───── INPUT ─────

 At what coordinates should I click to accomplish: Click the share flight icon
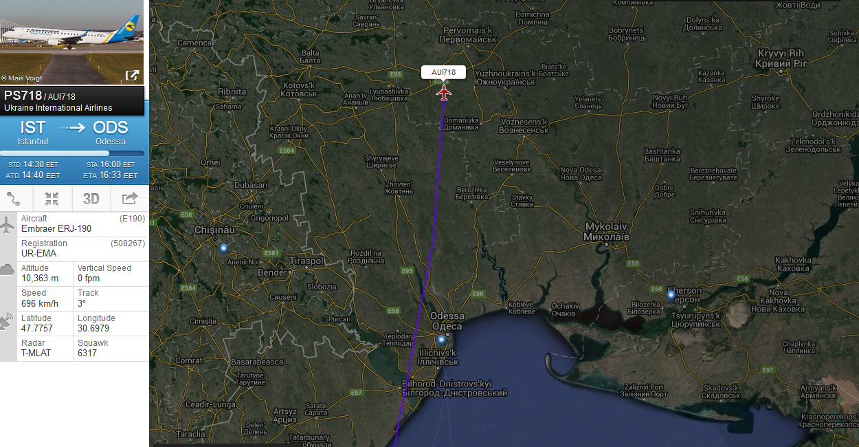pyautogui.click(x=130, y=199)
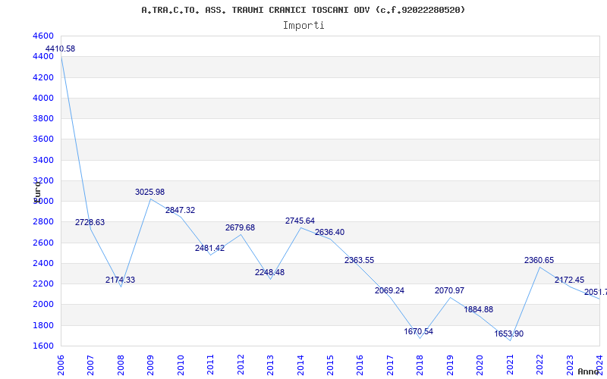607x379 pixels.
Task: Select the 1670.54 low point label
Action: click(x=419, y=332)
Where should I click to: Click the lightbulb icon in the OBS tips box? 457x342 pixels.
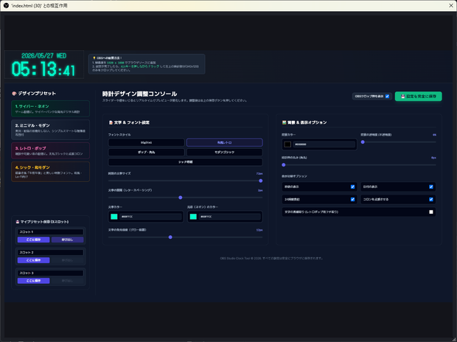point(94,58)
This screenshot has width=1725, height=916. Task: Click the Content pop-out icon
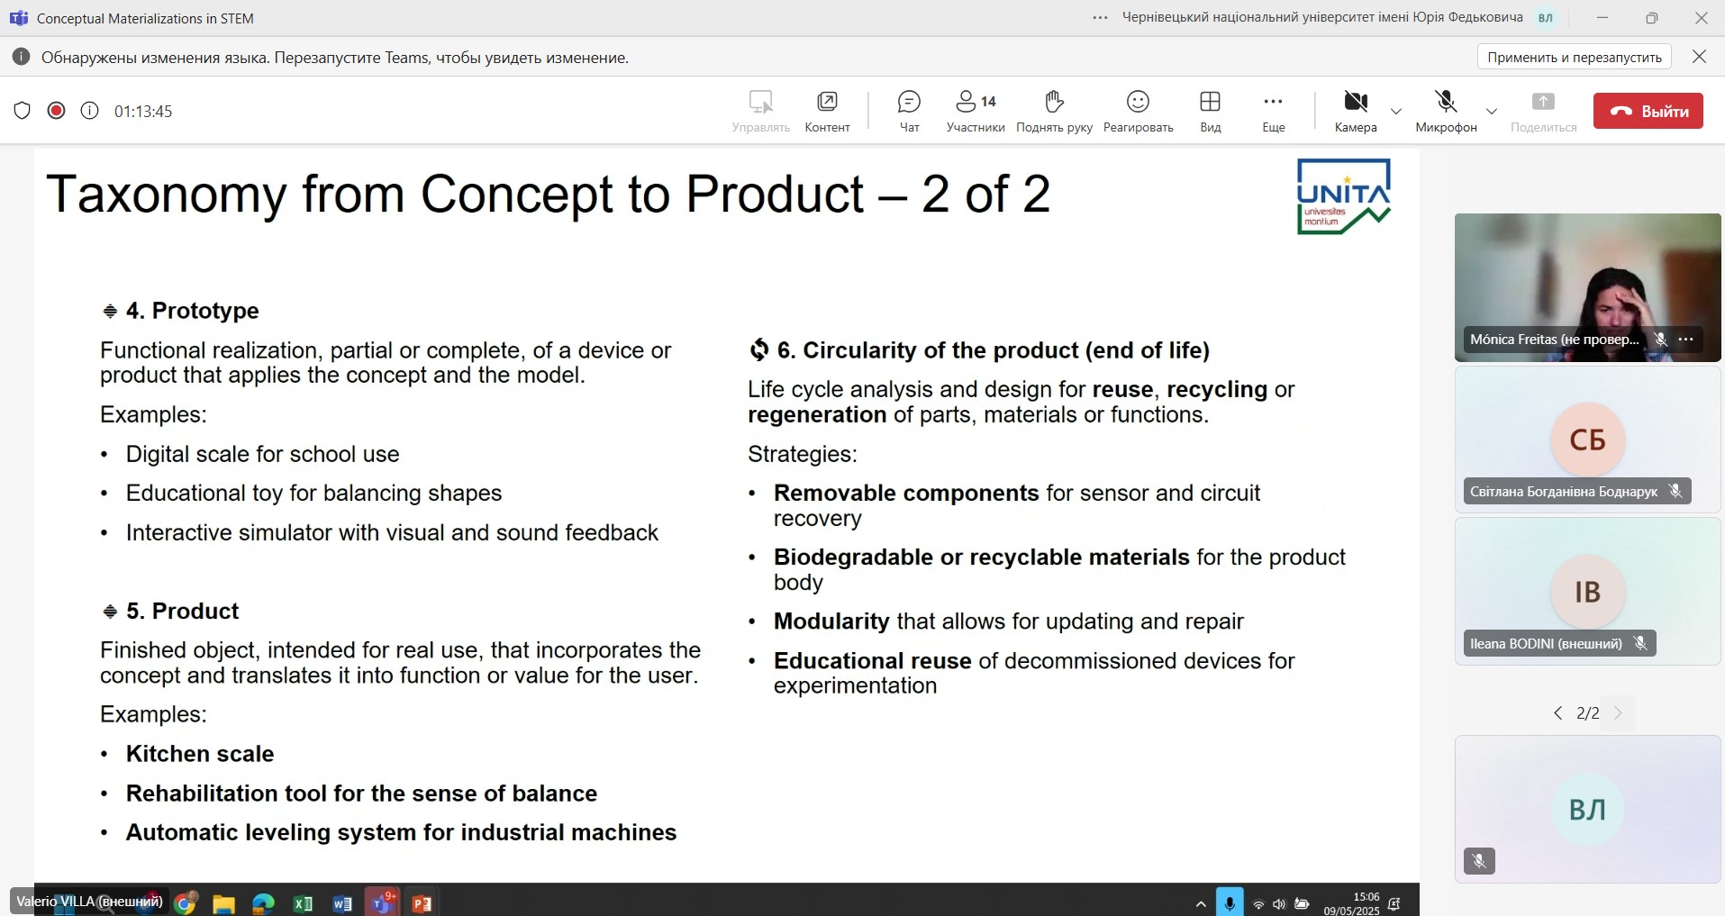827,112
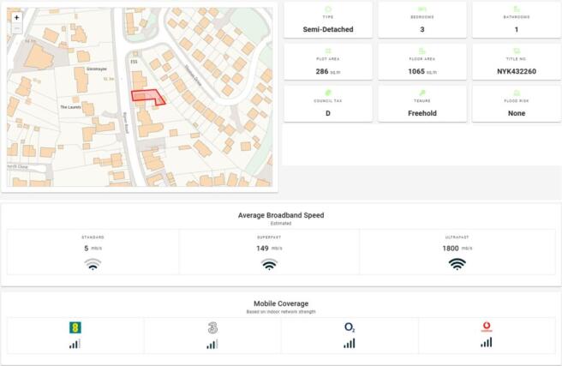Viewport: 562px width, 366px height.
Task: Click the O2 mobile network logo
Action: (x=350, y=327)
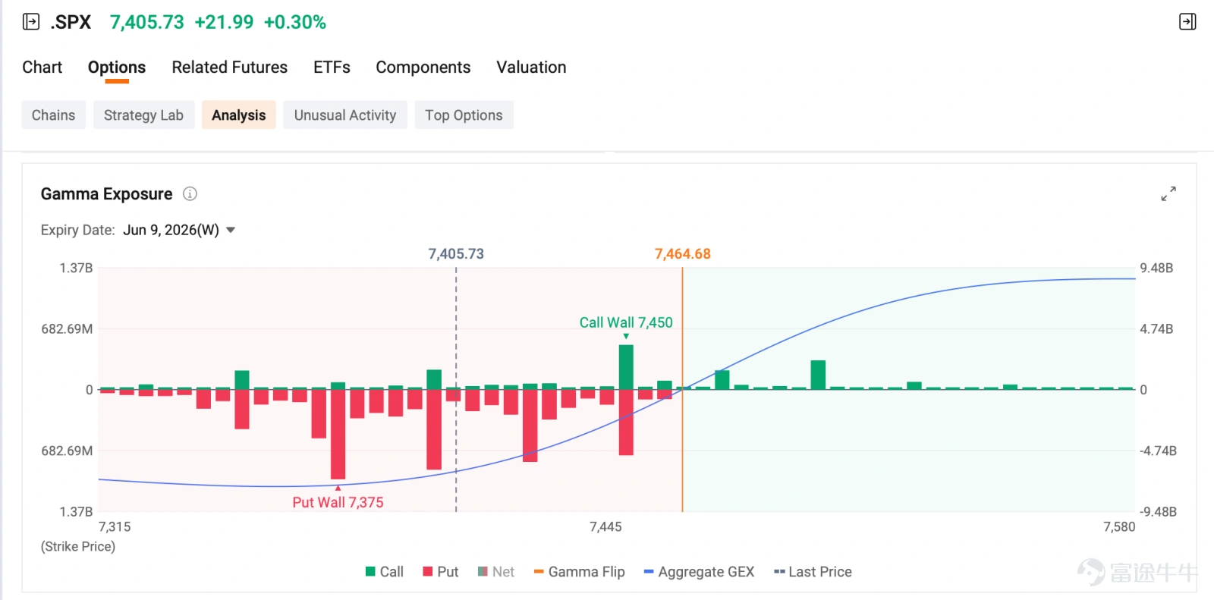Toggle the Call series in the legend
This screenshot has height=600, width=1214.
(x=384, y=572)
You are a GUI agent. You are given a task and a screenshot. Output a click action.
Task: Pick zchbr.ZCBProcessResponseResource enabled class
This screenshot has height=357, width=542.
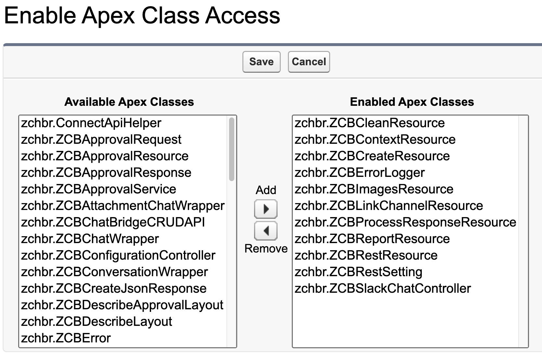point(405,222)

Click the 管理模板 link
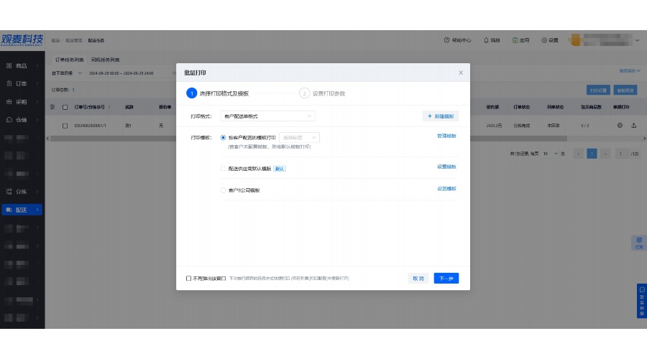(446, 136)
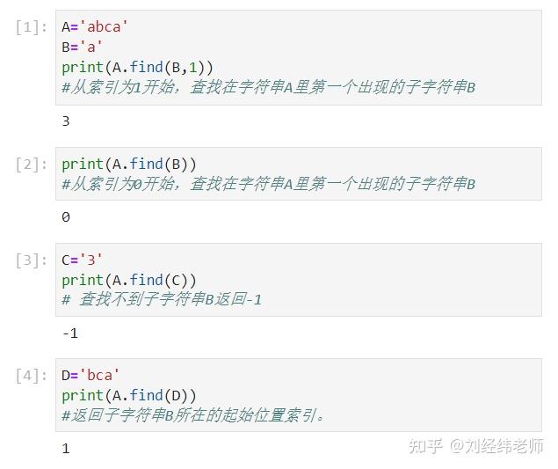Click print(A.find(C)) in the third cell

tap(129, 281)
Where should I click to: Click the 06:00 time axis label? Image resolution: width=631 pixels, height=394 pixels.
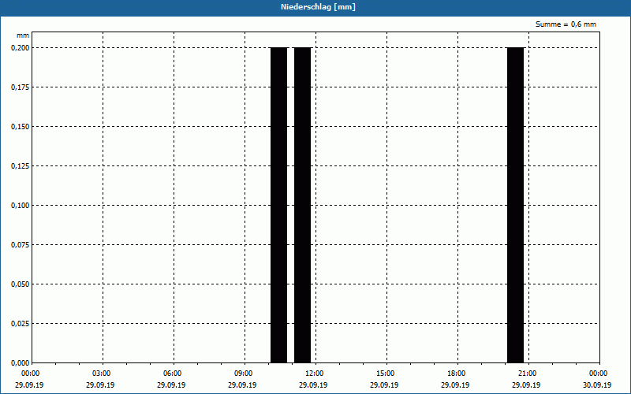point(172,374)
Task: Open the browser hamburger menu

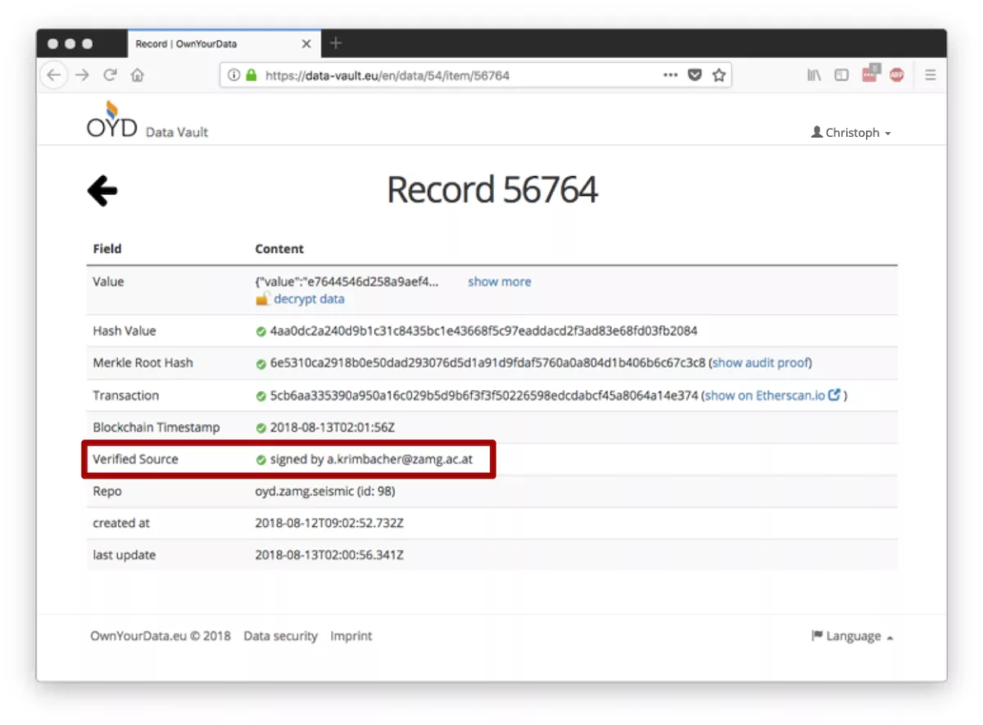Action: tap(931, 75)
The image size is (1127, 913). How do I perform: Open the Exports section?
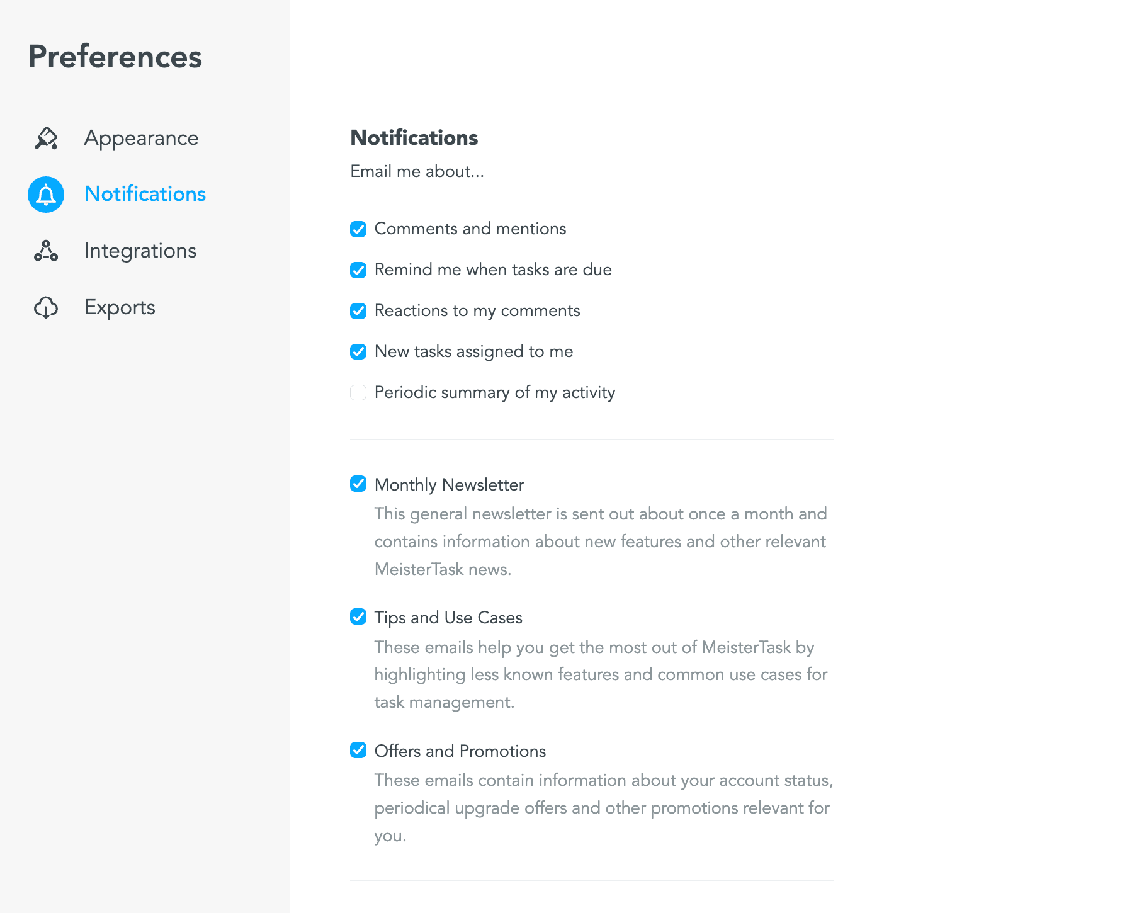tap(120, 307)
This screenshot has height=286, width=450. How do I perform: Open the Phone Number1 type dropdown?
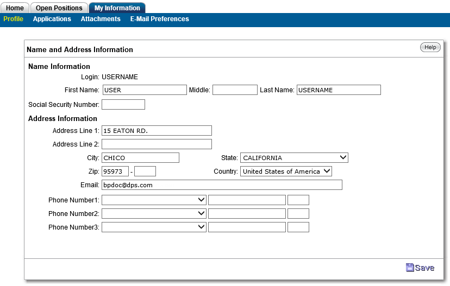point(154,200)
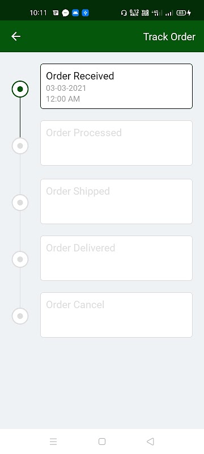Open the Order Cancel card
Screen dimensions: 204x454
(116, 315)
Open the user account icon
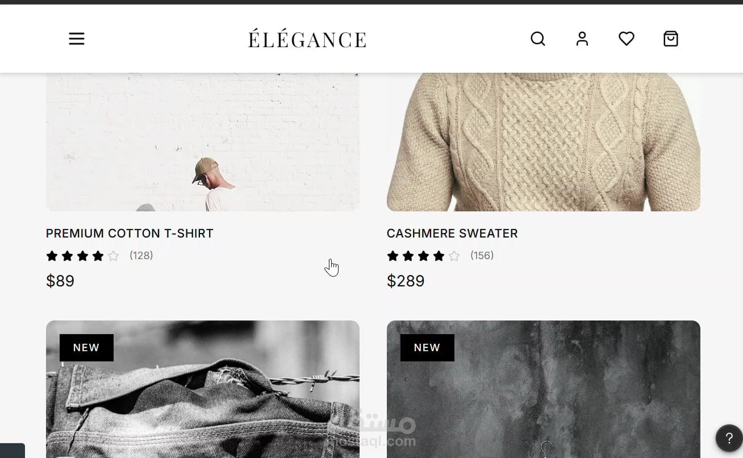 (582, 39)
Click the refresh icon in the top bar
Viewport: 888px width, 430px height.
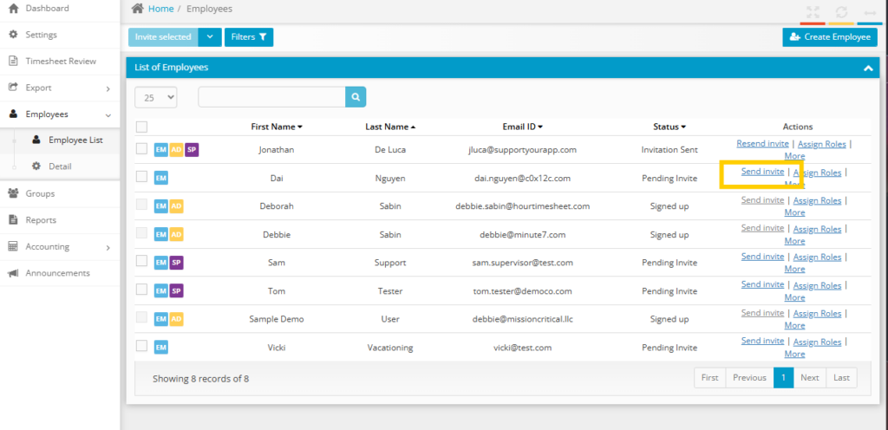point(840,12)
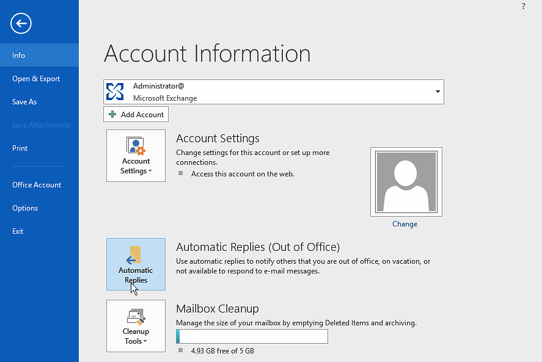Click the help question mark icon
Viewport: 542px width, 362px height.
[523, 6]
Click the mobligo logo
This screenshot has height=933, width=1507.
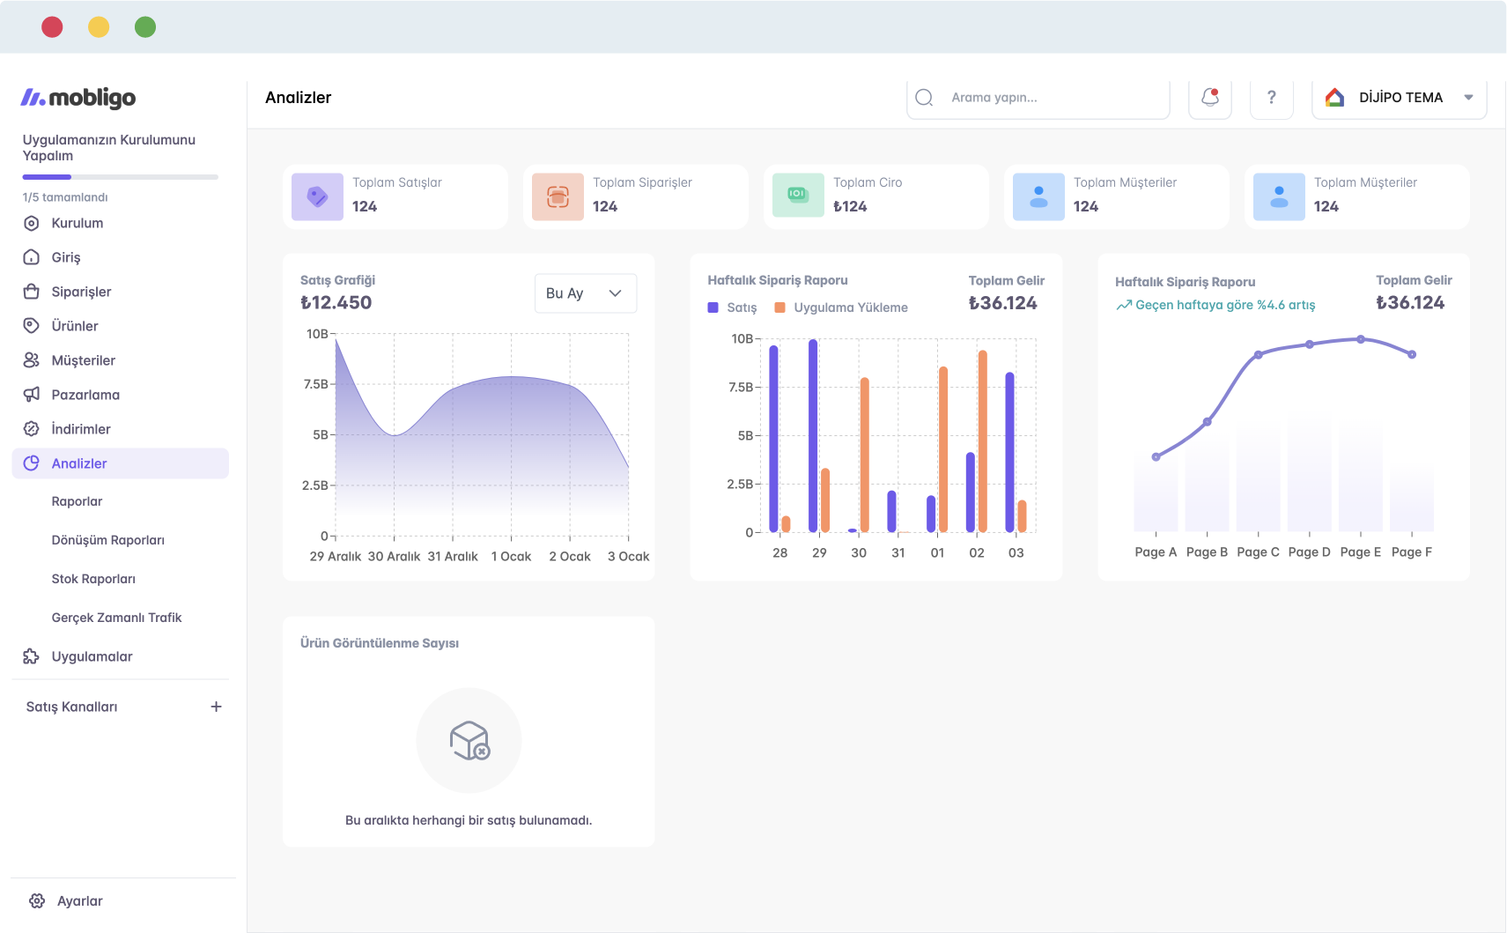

─────

### PROBLEM
Could you repeat, exactly and with nothing else, the lines from the one containing "Viewport: 888px width, 430px height." through the last line of the records above, leaving out the pictures?

### RESULT
Viewport: 888px width, 430px height.
point(840,12)
Click the help question mark icon
Viewport: 542px width, 362px height.
[523, 6]
Click the mobligo logo
This screenshot has height=933, width=1507.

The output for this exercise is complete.